** Begin Supplied information **

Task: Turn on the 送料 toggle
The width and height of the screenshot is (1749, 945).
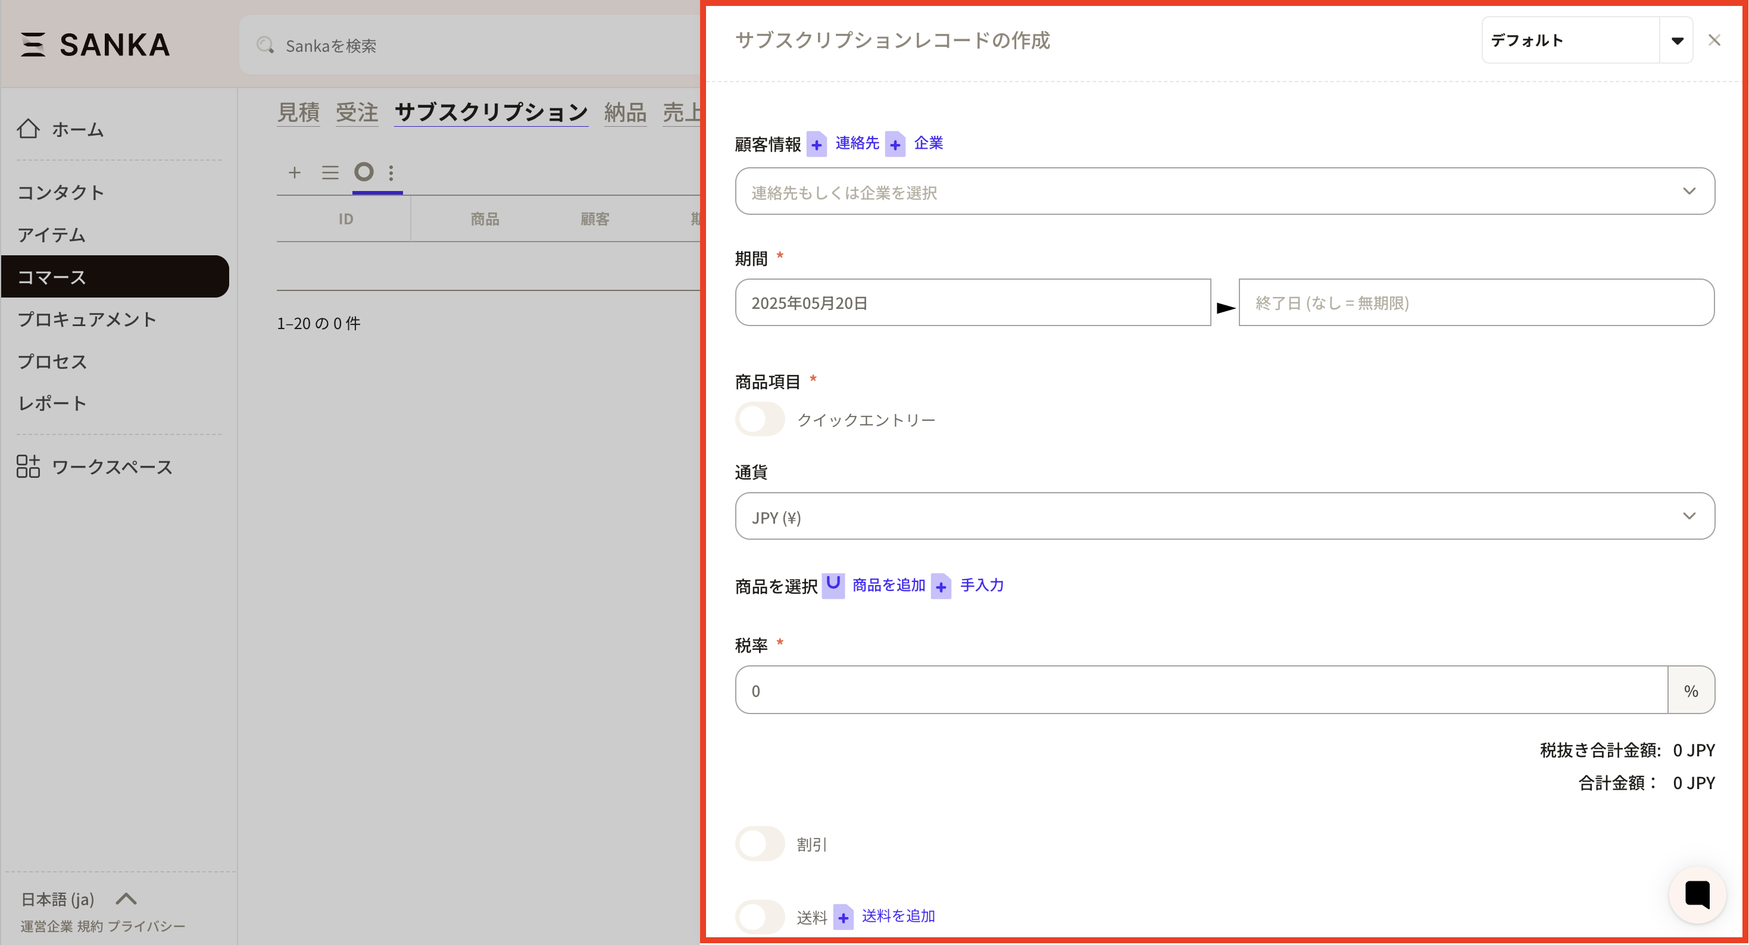Action: [760, 917]
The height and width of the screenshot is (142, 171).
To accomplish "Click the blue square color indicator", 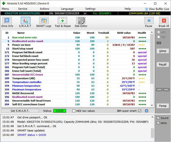I will point(146,111).
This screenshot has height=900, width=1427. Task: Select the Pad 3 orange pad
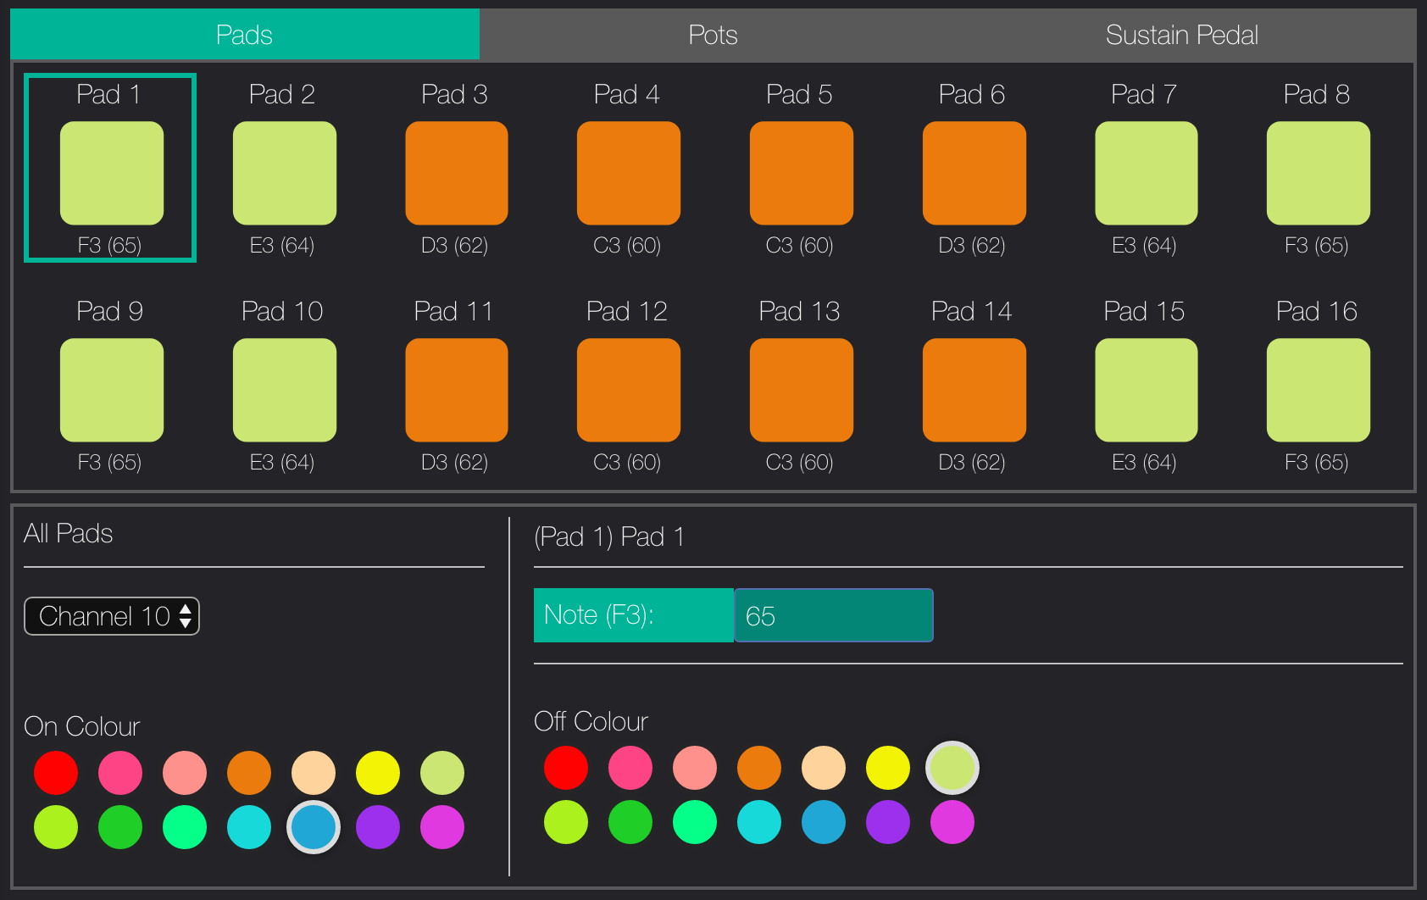(x=456, y=173)
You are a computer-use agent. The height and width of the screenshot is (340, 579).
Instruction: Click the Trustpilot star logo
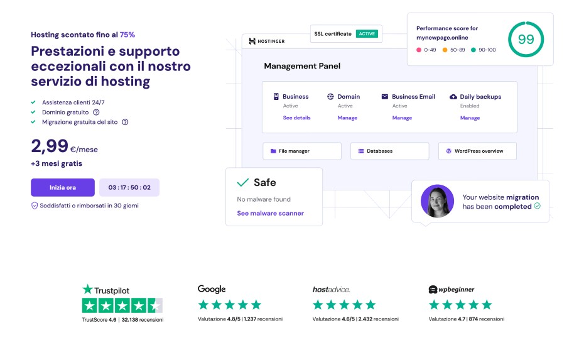(87, 290)
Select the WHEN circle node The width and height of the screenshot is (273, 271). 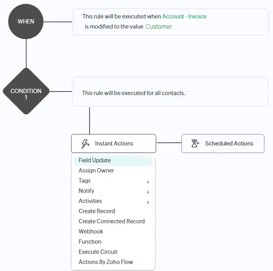[26, 22]
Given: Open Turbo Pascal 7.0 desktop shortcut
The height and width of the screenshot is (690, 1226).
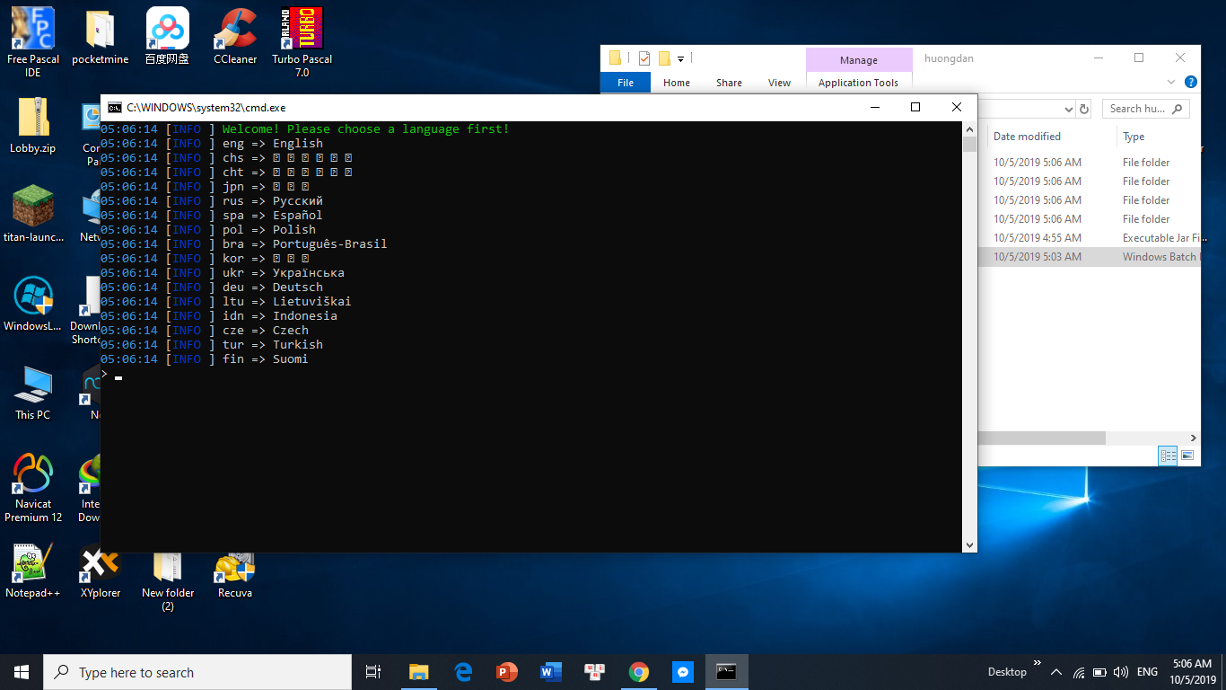Looking at the screenshot, I should [x=302, y=31].
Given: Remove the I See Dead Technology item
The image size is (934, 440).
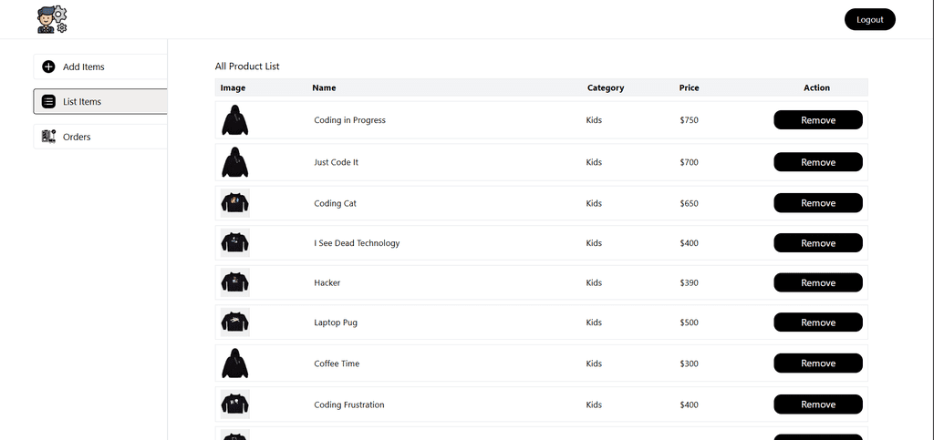Looking at the screenshot, I should (818, 243).
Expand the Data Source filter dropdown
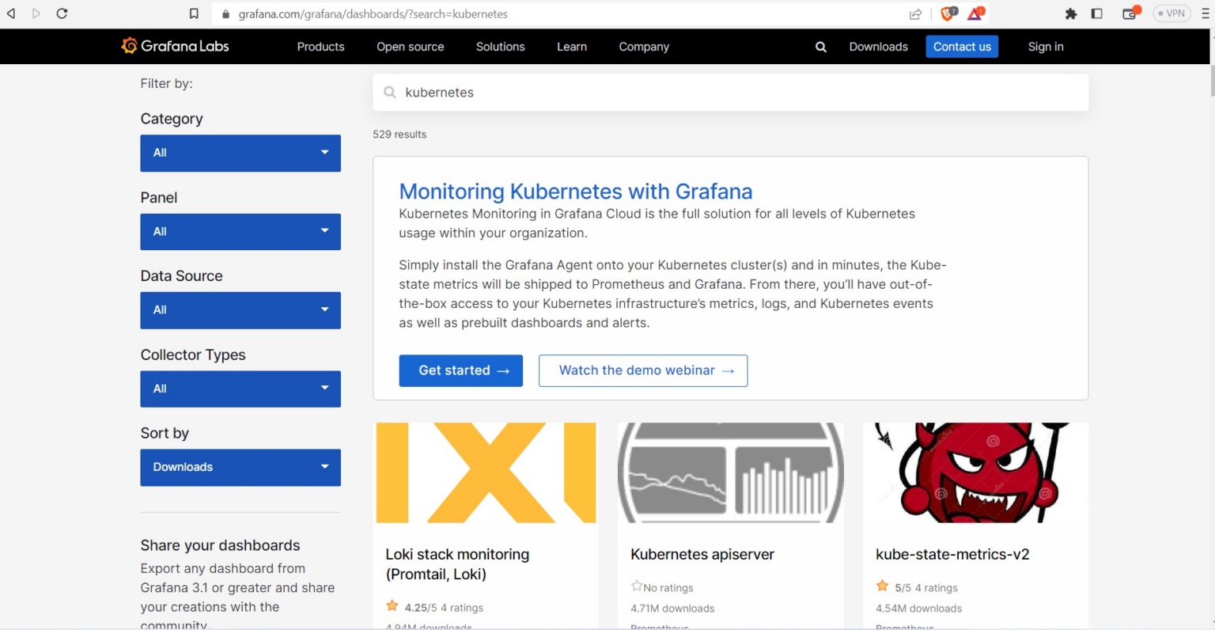Screen dimensions: 1215x630 pyautogui.click(x=240, y=310)
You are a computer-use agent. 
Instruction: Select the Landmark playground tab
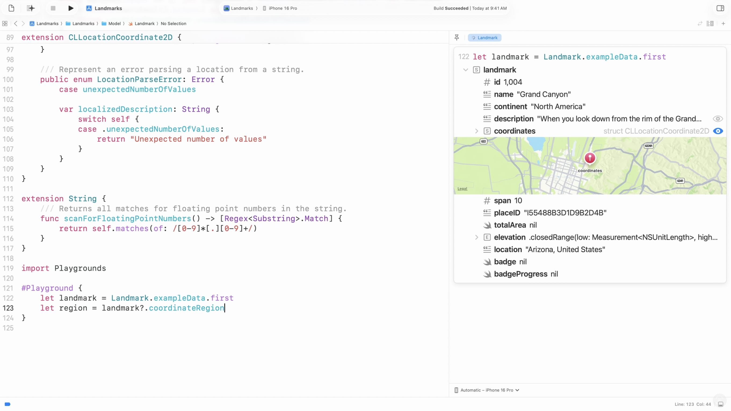484,37
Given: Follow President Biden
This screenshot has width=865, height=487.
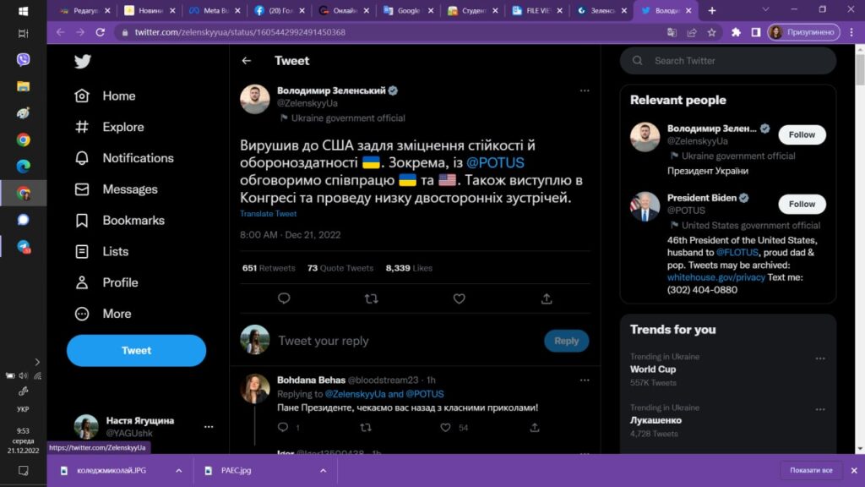Looking at the screenshot, I should (802, 204).
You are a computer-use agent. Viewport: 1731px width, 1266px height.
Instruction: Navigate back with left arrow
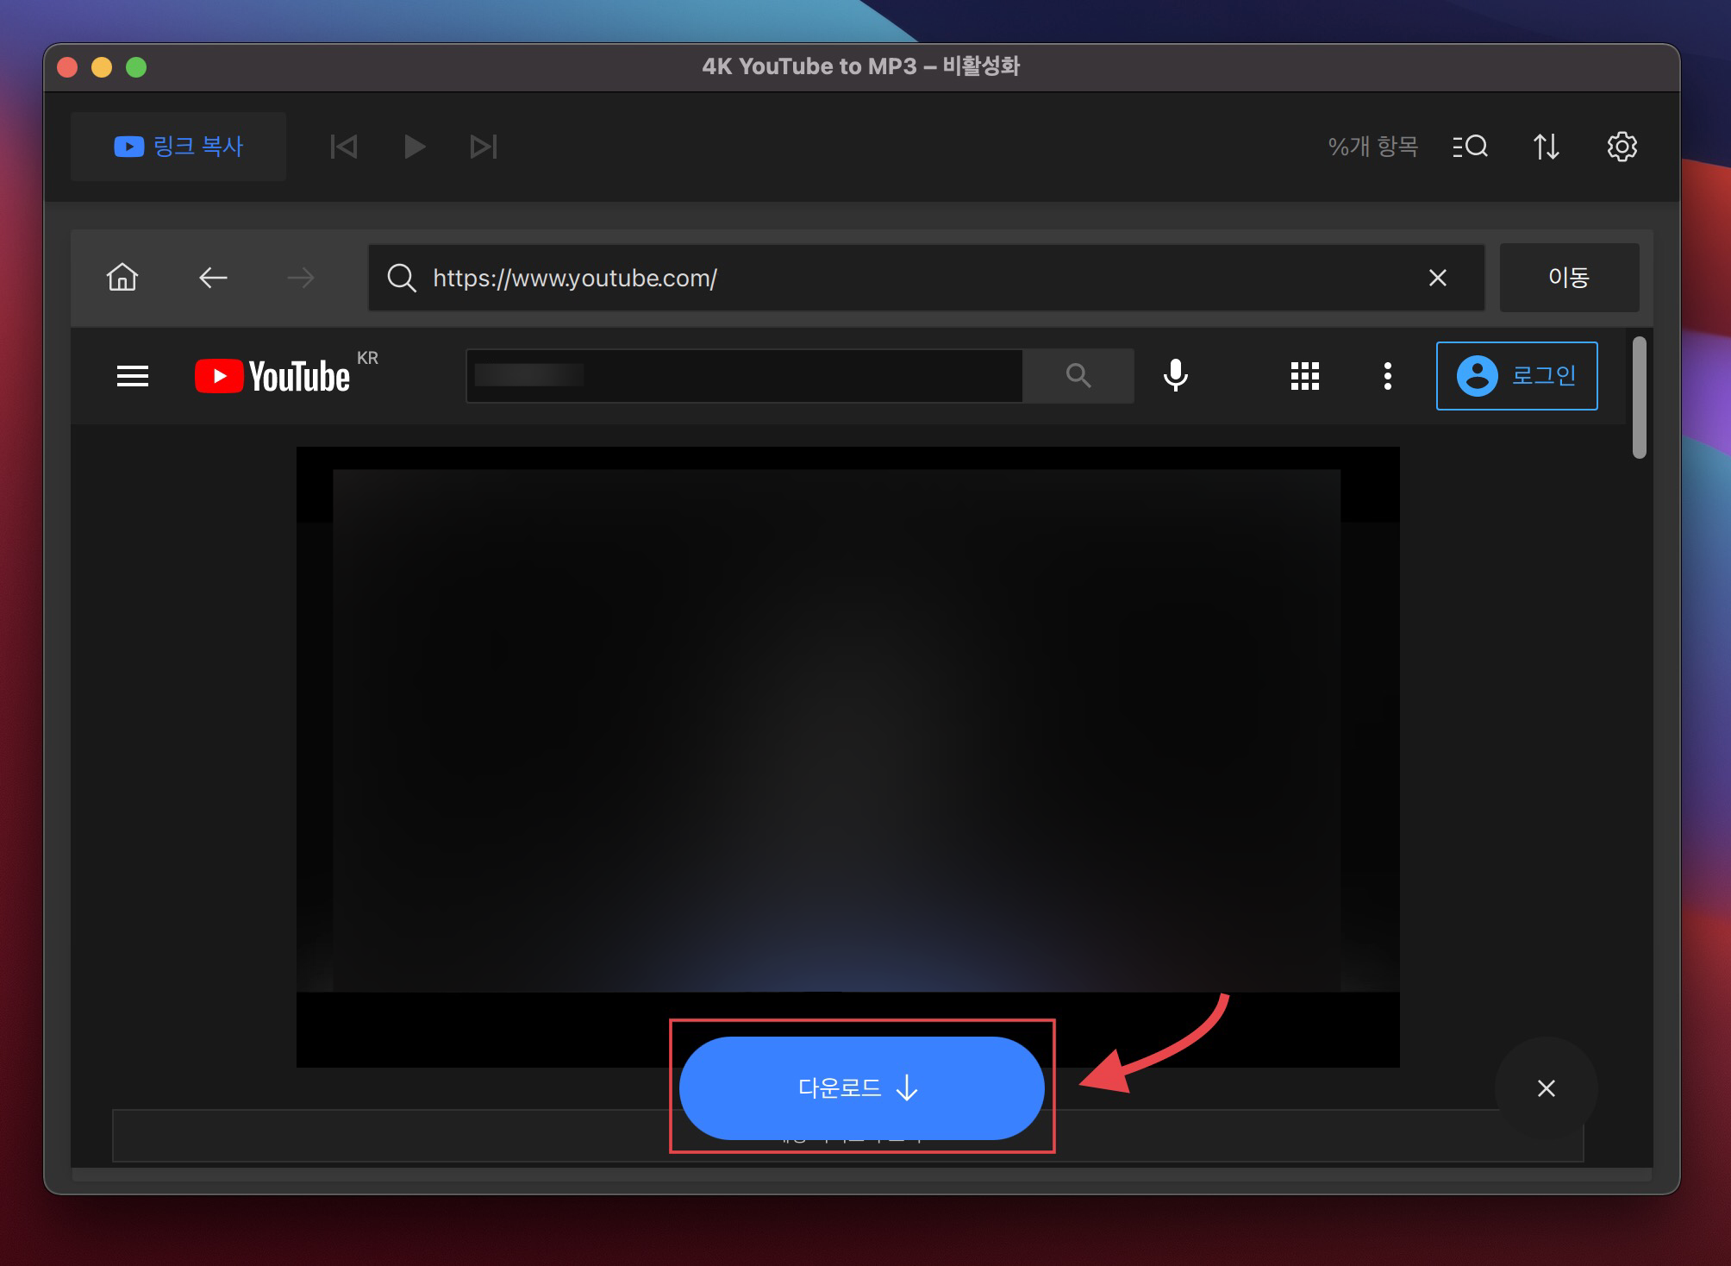pos(213,278)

** End Supplied information **

> Required task
Repeat the rows verbatim, starting with the line that contains "Given: Follow President Biden" and going on through the last line of the rows. Omit the pictures from your answer.

> Reply
Given: Follow President Biden
This screenshot has width=865, height=487.
Looking at the screenshot, I should (802, 204).
You are a computer-use agent. Viewport: 1731px width, 1266px height.
Instruction: Navigate back with left arrow
pos(213,278)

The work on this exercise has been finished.